=== Begin Enclosure ===
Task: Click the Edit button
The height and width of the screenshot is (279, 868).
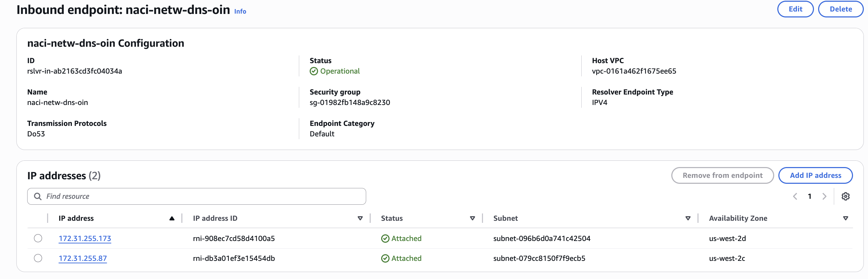Action: pyautogui.click(x=795, y=9)
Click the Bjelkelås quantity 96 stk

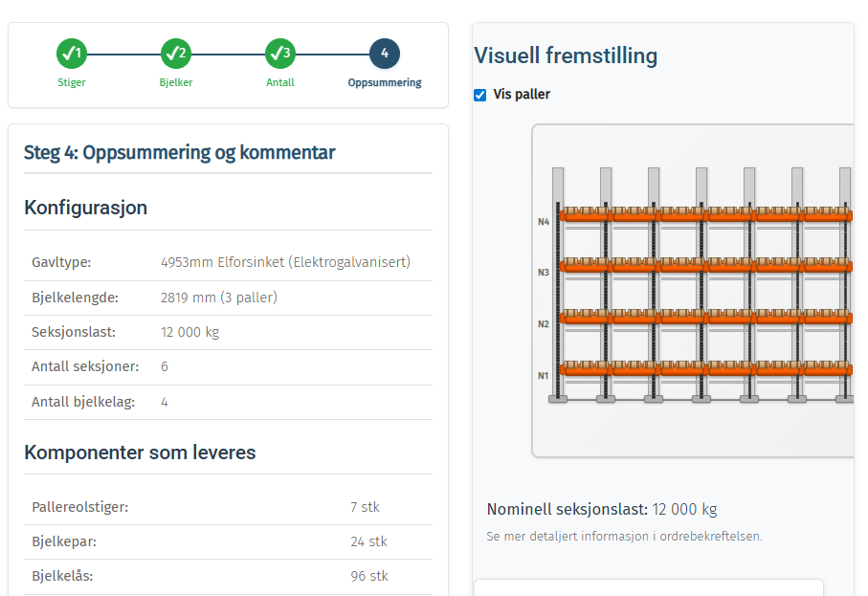pyautogui.click(x=368, y=576)
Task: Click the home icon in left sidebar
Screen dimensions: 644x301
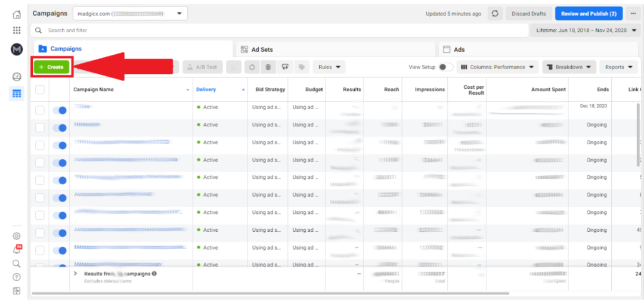Action: click(17, 14)
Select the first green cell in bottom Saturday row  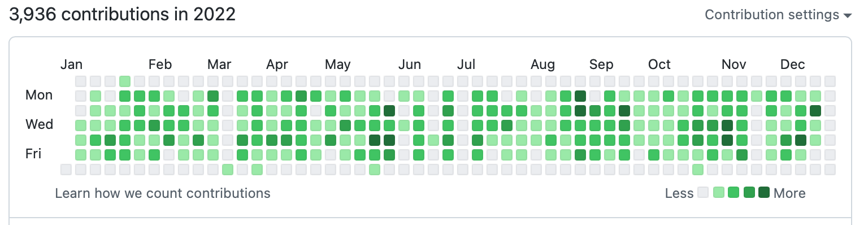pyautogui.click(x=228, y=170)
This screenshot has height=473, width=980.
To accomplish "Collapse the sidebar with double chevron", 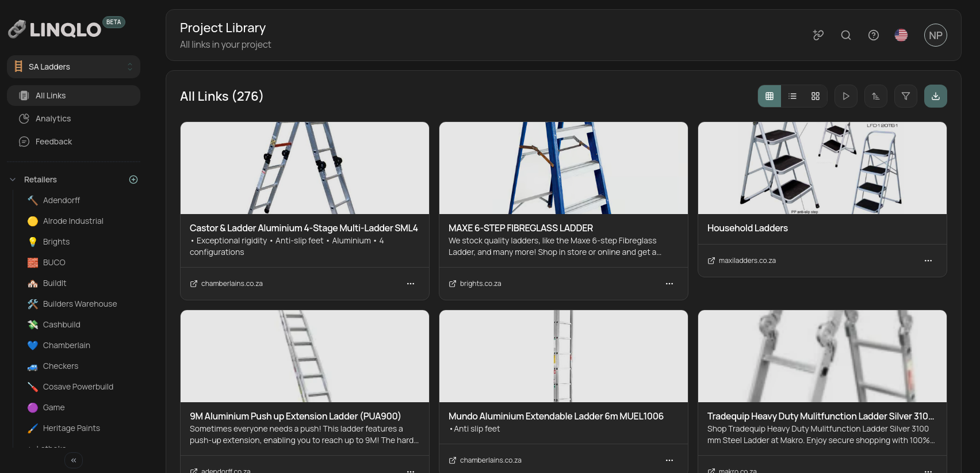I will tap(74, 460).
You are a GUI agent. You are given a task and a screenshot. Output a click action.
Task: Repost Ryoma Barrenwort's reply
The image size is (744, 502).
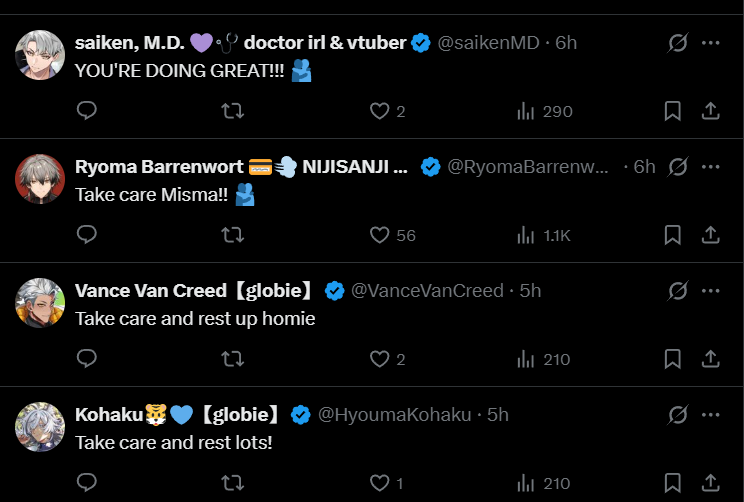(232, 235)
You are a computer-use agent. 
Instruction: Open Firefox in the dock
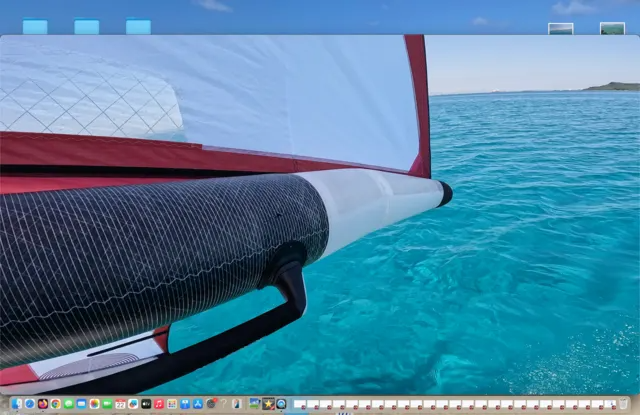[42, 404]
=== End Enclosure ===
> [Task brief]:
Starting with the line that contains "Task: Repost Ryoma Barrenwort's reply", print every remaining line of the records above, exactly as it stands. Do not print the pictures.

> [Written solution]:
Task: Repost Ryoma Barrenwort's reply
The image size is (744, 502).
(232, 235)
You are a computer-use agent. 
Instruction: Open Firefox in the dock
[42, 404]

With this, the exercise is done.